Work in the City Council.
On entering the Council in 1868 I was placed upon the Watch Committee, and remained on that committee for fifteen years. The work was of a very routine character; we had, however, an excellent chairman in Mr. F. A. Clint, and I have never forgotten the lessons I received from him in the management of a committee, and how to get the proceedings of a committee passed by the Council. "Never start a hare" was his motto, "you never know how it will run, and the amount of discussion it may provoke." Another lesson which he taught me was always to take the Council into your confidence. "Tell them everything, and if you make a mistake own up to it;" and there can be no doubt that there is great wisdom in adopting this course. Deliberative assemblies are naturally critical and suspicious: but treat them with confidence and they will return it; once deceive them, or keep back what they are entitled to know, and your task thereafter becomes very difficult.

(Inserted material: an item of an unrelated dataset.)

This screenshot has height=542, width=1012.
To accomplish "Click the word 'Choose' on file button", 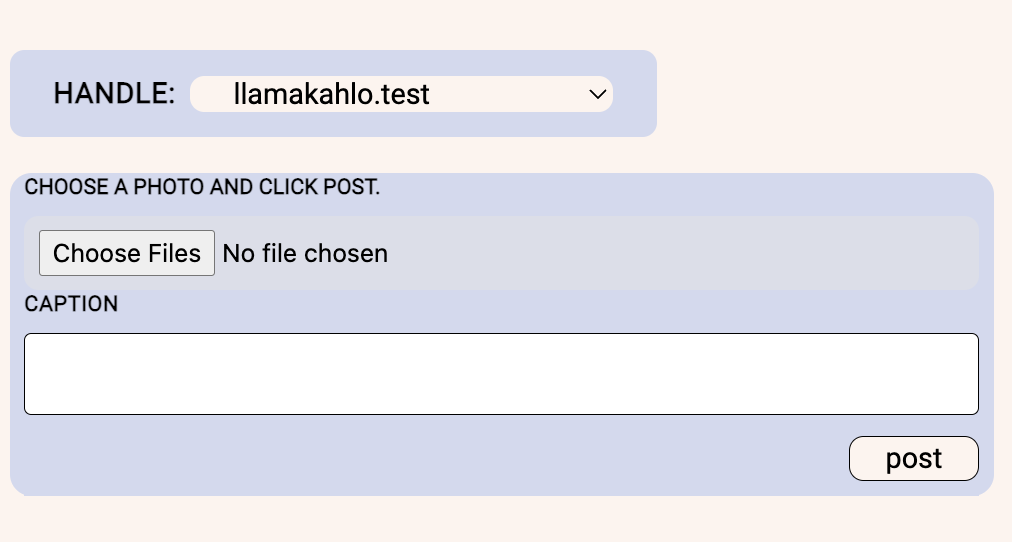I will (x=97, y=253).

Mr. Alderman Livingston was the deputy-chairman, and was quite a character in his way. In personal appearance he resembled Mr. Pickwick, and his ways were essentially Pickwickian. In the selection of Mayors he was always very much in evidence, and he was before everything a Tory of Tories. Politics were his delight, and even when quite an old man he did not shirk attending the November ward meetings, where his oracular and often amusing speeches were greatly enjoyed by the electors.
At one period during the agitation against licensees of public-houses, the Watch Committee was composed of all the members of the Council with Mr. S. B. Guion as chairman; and the committee met in the Council Chamber, but a committee of this size was too unwieldy for administrative business, and the arrangement did not last long.